In GT1, major engine modifications were now allowed while GT2 still had to use series-production engines.

This year the ACO halved the number of automatic entries from 20 to 10. They received an initial 107 applications and accepted 66 for pre-Qualifying in April on top of the automatic-10, to pare down to 53 for race week (48 starters + 5 reserves).

Still with no co-ordinated European sports car series after the demise of the World Sportscar Championship after the 1992 season, there were only 14 prototypes, albeit of a high quality. As expected, the bulk of the field was in GT: 27 cars in GT1 plus 12 in GT2. Many teams came from the thriving BPR Global series.

In prototypes, Kremer and Courage returned, this time challenged by a new Porsche prototype developed by Joest Racing in conjunction with TWR Motorsport. The TWR-Porsche WSC-95 was born from the shell of a TWR-designed Jaguar XJR-14 racing car, modified to an open top design by Tom Walkinshaw Racing, and fitted with the Porsche 962 engine.

Three IMSA-WSC cars turned up: two Ferrari 333 SP's run by Scandia Racing versus the much-improved Riley & Scott (winner of the Daytona and Sebring enduros). In another small LM P2 field of four cars, Welter and Bonnet were joined by a Kudzu-Mazda stepping across from WSC and now run directly by the Mazdaspeed works team.

In GT1, defending champions McLaren-BMW had updated 1996-spec cars, with tighter air restrictors dropping the power output slightly. This time they included a pair run as a BMW works team (through their Italian partners Bigazzi). The McLarens were joined again by Nissan, Toyota and Lister (now sponsored by Newcastle United Football Club). Chrysler-Dodge returned with a quartet of Vipers with their big rumbling 8-litre engines; one pair run by ORECA in the BPR and the second pair by Canaska-Southwind in the North American series.

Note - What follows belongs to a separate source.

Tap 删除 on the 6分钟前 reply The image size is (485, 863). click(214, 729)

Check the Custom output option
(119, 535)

But, perhaps as might be expected, the big news was with Porsche and the new 911 GT1 - yet again courting controversy. This was, quite literally, virtually a Porsche 911 in name only, with the visual similarity of a squashed, lengthened 911. This was Porsche's first ever mid-engined car, using a purpose-designed 3.2L flat-six, twin-turbo, water-cooled (another first for Porsche) engine. The first chassis was ready in March, and with only two road-going cars it got EU GT1 homologation (again, like the Dauer-Porsche of '94, using the "promised-production" clause).

Qualification
The fastest practice times this year were being done by the prototypes. In the first instance Eric van der Poele, this year in the Scandia Ferrari, set the initial pace. But it was Pierluigi Martini (just out of F1) who set the pole in his Joest TWR-Porsche, just a tenth of a second ahead of the Courage of Jérôme Policand. Van der Poele was third ahead of the 911 GT1s of Wendlinger and Wollek, and Taylor in the Riley & Scott.

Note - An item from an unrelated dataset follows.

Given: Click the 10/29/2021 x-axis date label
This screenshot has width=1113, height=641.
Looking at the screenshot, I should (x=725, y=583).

In a novel change this year the ACO decided to line up the first dozen cars on the grid with the six fastest cars from each category two-by-two - prototypes on the left and GT cars on the right. With only a second between the first five cars this was not as skewed as might have seemed, giving further credence to the equivalency regulations. The first McLaren was Bigazzi's Steve Soper in 8th place (but starting 6th as the 3rd-fastest GT1 car). In LMP2 the WRs would be here for the last time (the ACO regulations for 1997 demanded 2-seater vehicles). They could not repeat the heroics of 1995, when they started on the front row of the grid. This year Gonin was 12th fastest, more than four seconds off last year's pole time. David in the other WR was a further 3 seconds slower. But their opposition fared worse - the new Kudzu was 23rd on the grid and the Debora, after electronics problems in Qualifying, then blew its engine on the morning warm-up and would not take the start.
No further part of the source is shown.